Records for processing:
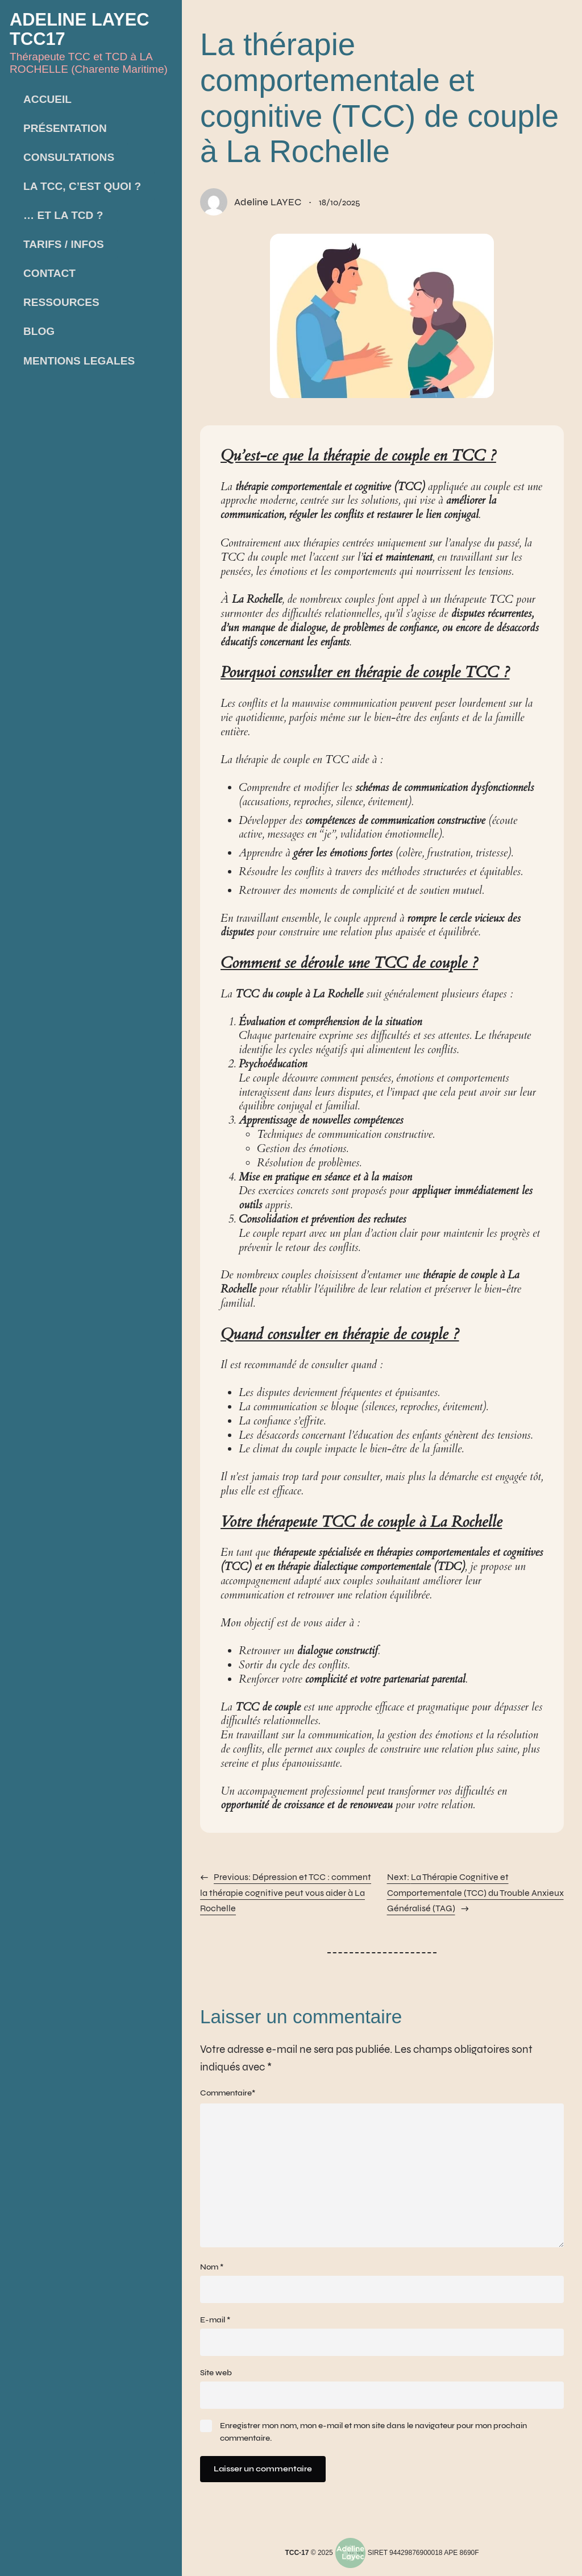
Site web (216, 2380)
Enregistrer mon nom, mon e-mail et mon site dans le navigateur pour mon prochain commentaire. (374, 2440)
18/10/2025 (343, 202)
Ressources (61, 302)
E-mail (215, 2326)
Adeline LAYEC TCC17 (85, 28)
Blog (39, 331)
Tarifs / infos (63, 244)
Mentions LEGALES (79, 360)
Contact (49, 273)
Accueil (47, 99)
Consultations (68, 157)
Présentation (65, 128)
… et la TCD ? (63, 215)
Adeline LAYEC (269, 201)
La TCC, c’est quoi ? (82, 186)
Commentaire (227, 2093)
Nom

Requirements: Copy each of the entries above word for word, omitting the pictures.

Result of this exercise:
Site web (216, 2380)
Enregistrer mon nom, mon e-mail et mon site dans le navigateur pour mon prochain commentaire. (374, 2440)
18/10/2025 (343, 202)
Ressources (61, 302)
E-mail (215, 2326)
Adeline LAYEC TCC17 (85, 28)
Blog (39, 331)
Tarifs / infos (63, 244)
Mentions LEGALES (79, 360)
Contact (49, 273)
Accueil (47, 99)
Consultations (68, 157)
Présentation (65, 128)
… et la TCD ? (63, 215)
Adeline LAYEC (269, 201)
La TCC, c’est quoi ? (82, 186)
Commentaire (227, 2093)
Nom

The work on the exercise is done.